## Problem to solve:
Every line of the material below needs to be copied exactly; omit the pictures.

## Data extract:
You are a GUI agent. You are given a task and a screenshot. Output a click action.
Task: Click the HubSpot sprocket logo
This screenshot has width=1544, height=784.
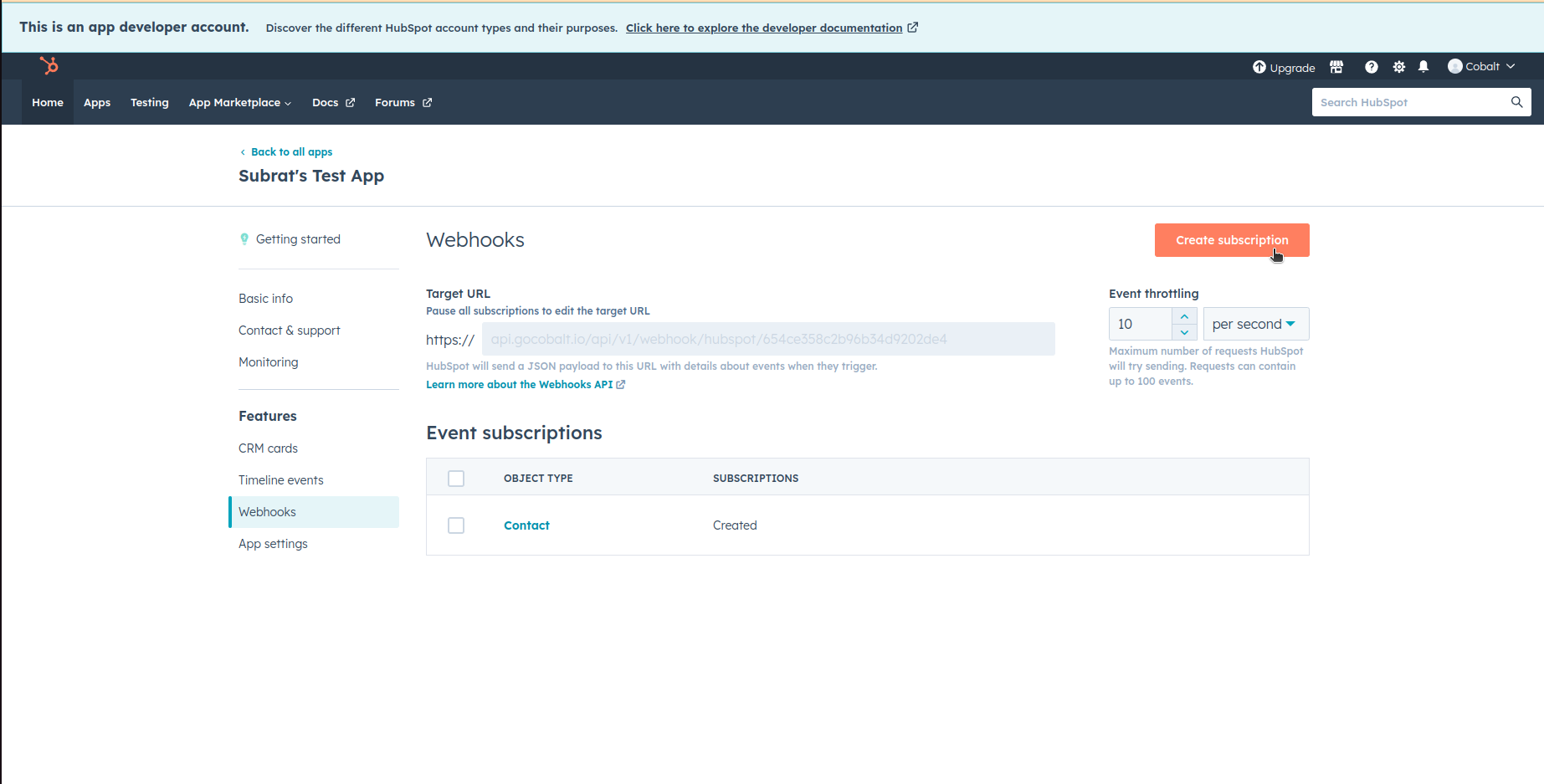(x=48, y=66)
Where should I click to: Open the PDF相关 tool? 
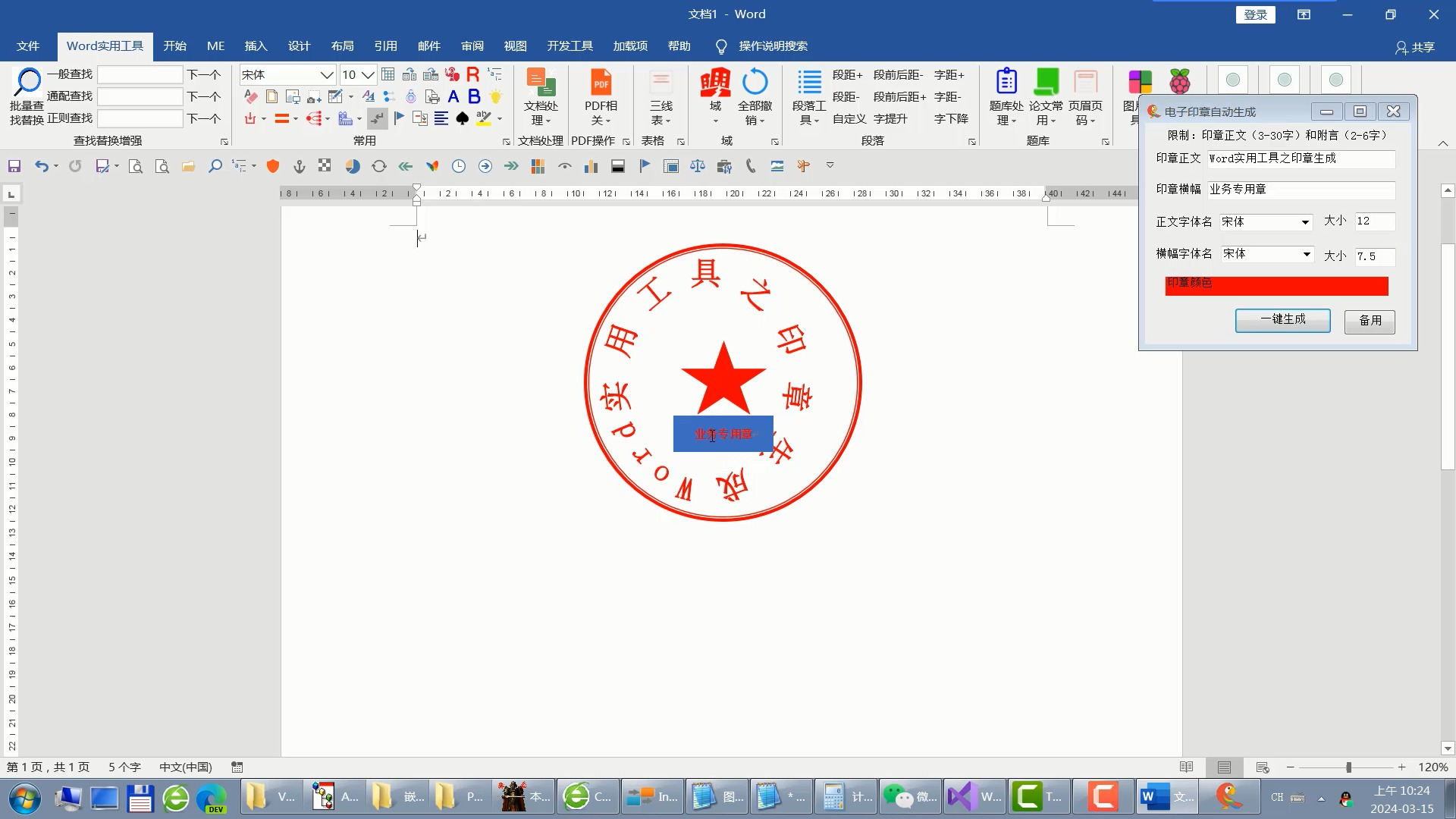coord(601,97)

## Answer box:
You are a GUI agent. You are given a task and a screenshot. Output a click action.
Task: Click the HubSpot sprocket logo
This screenshot has width=1544, height=784.
(x=48, y=66)
Where should I click to: Open the PDF相关 tool? 
coord(601,97)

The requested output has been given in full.